La pandemia ci sta offrendo una grande occasione, ma noi come il faraone d’Egitto , non ascoltiamo. Silenzio, solitudine, fragilità, morte, destino comune, bisogno di comunità, possibilità di trasgressioni generative (che non sono la contrapposizione binaria di si – vax / no- vax).
Abbiamo ascoltato? Stiamo ascoltando? Abbiamo il coraggio di custodire e condividere insieme le domande che questo tempo ci pone?
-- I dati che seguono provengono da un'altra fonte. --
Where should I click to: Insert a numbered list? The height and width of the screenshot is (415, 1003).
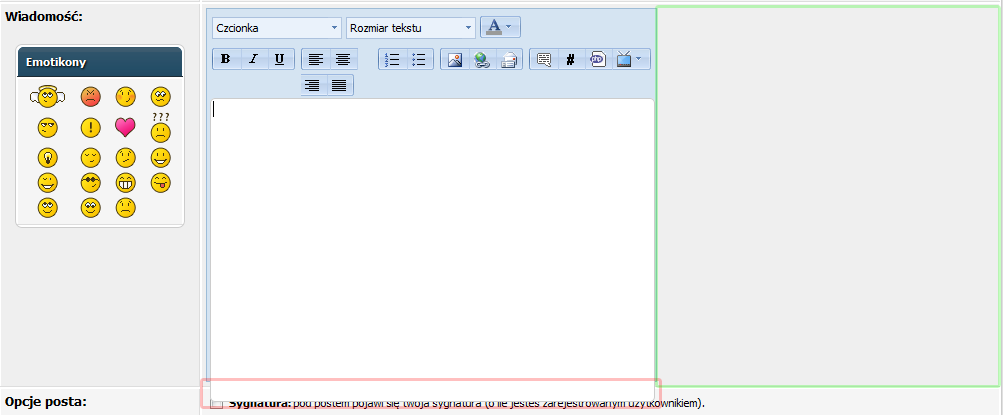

Forse è il caso di dar vita a esperienze spirituali di emancipazione dalle tecnologia. Esperienze che non fanno diventare la volontà la cosa più importante. La tecnologia moderna non è niente altro che il rigonfiamento della nostra volontà di potenza. Noi non siamo solo la nostra facoltà volitiva. Le parti più nobili di noi non abitano la nostra volontà. Chi prova la ferita e il trauma questo lo sa. Noi siamo innanzi tutto la nostra fragilità. Il nostro valore abita la nostra fragilità ed è la nostra fragilità che conduce al senso. Questo allora vuol dire abbandonarsi, non trattenere, lasciare andare, non ossessionarsi nel controllo. Rinascere, trasformarsi.
Buon pellegrinaggio nella speranza dunque, insieme.